Würzburg streicht UA: Es ging um Büchner und Weiss
Korrektur zu meinem vorherigen Kommentar: Es ging mir im Zusammenhang mit Waschkaus Text natürlich um BÜCHNERS "Dantons Tod" (Ekel, Nihilismus und fatalistischer Überdruss an der Revolution) und PETER WEISS' "Marat/Sade" (wie oben beschrieben).
Würzburg streicht UA: Aufarbeitung?
Jetzt doch noch Bewegung in Würzburg?
Aufarbeitung und Reflexion zum Fall
eines umstrittenen schwierigen Stückes?

Das Mainfrankentheater hat am 17.12. eine Debatte angesetzt. Doch ohne den Text vorzustellen. Das alles hat man unter dem Oberthema "Gewaltdebatte" im Spielplan so merkwürdig versteckt, als solle die Öffentlichkeit weiterhin vom "Nackten Leben" ausgeschlossen werden. Oder geschützt, wie im Juni.

Sehr merkwürdig.
Würzburg streicht UA: am Sonntag szenische Lesung
In Anwesenheit des Autors Paul M. Waschkau stellt das theater ensemble Würzburg in der Frankfurter Straße 87 den Text am Sonntag, den 16. Dezember 2012 um 20 Uhr in einer szenischen Lesung vor. Im Anschluss wird es eine Publikumsdiskussion geben. Reservierung und Informationen über www.theater-ensemble.net
Würzburg streicht UA: German Angst auch in Würzburg
Die kürzliche Absetzung eines „Nazi-Stückes“ in Neuss
http://www.nachtkritik.de/index.php?option=com_content&view=article&id=8747:rheinisches-landestheater-neuss-setzt-nazi-komoedie-ab&catid=126:meldungen-k
hat mich auch auf die Spur des abgesetzten Waschkau-Stückes „Nacktes Leben“ in Würzburg geführt.

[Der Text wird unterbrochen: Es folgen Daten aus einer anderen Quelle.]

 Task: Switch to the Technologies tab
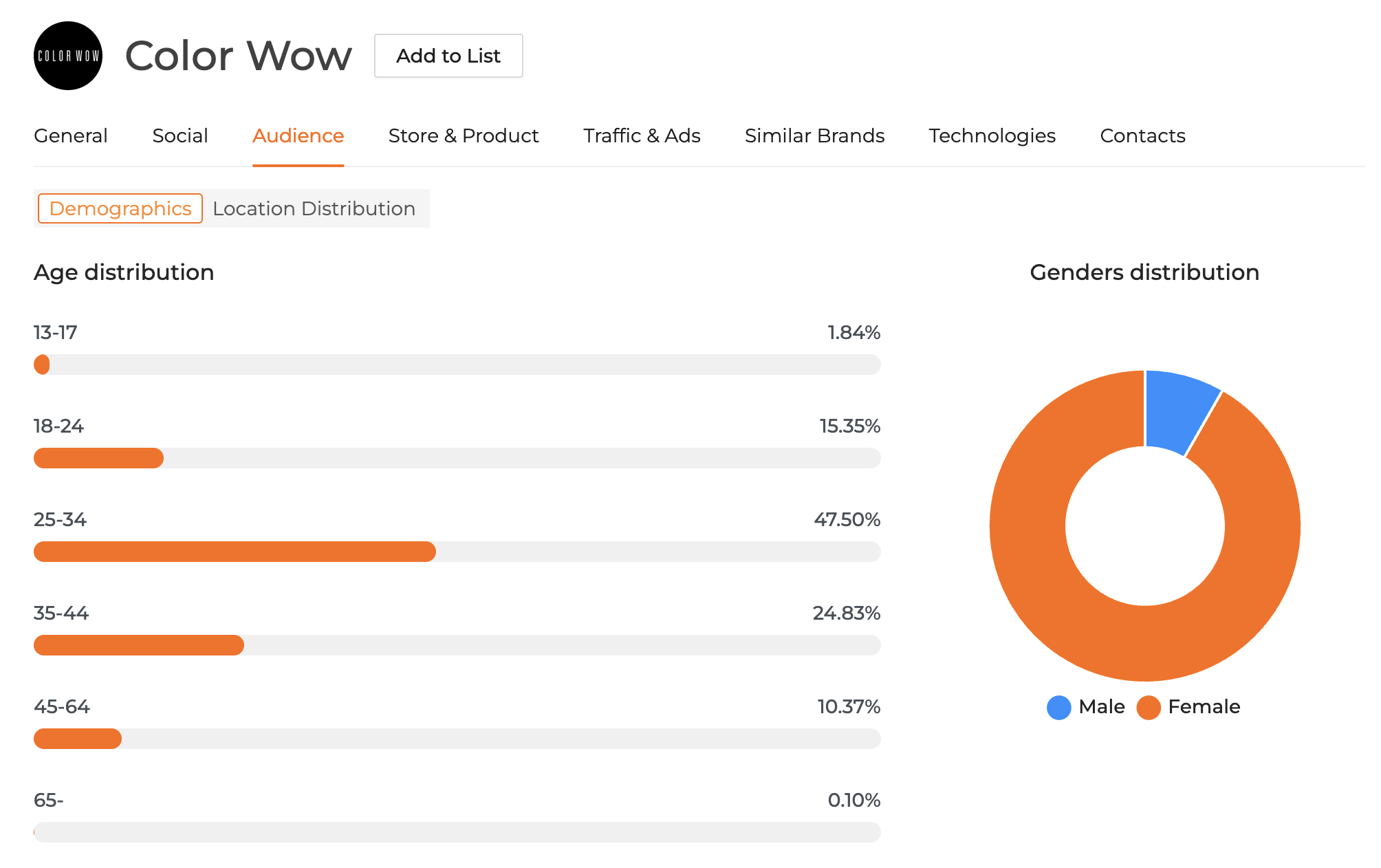992,135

Mögen die dramatische Ansätze auch unterschiedlich sein. Von frappierender Ähnlichkeit ist, dass die jeweilige Intendanz ihrem Ensemble eine herausragende künstlerische Leistung bescheinigt, die Gründe für die Absetzungen dann als „Publikumsschutz“ daher kommen.

Täuscht mich mein Gefühl, oder nehmen diese Fälle zu? Und was ist das für eine neue „german angst“ im Kulturbetrieb deutscher Theater?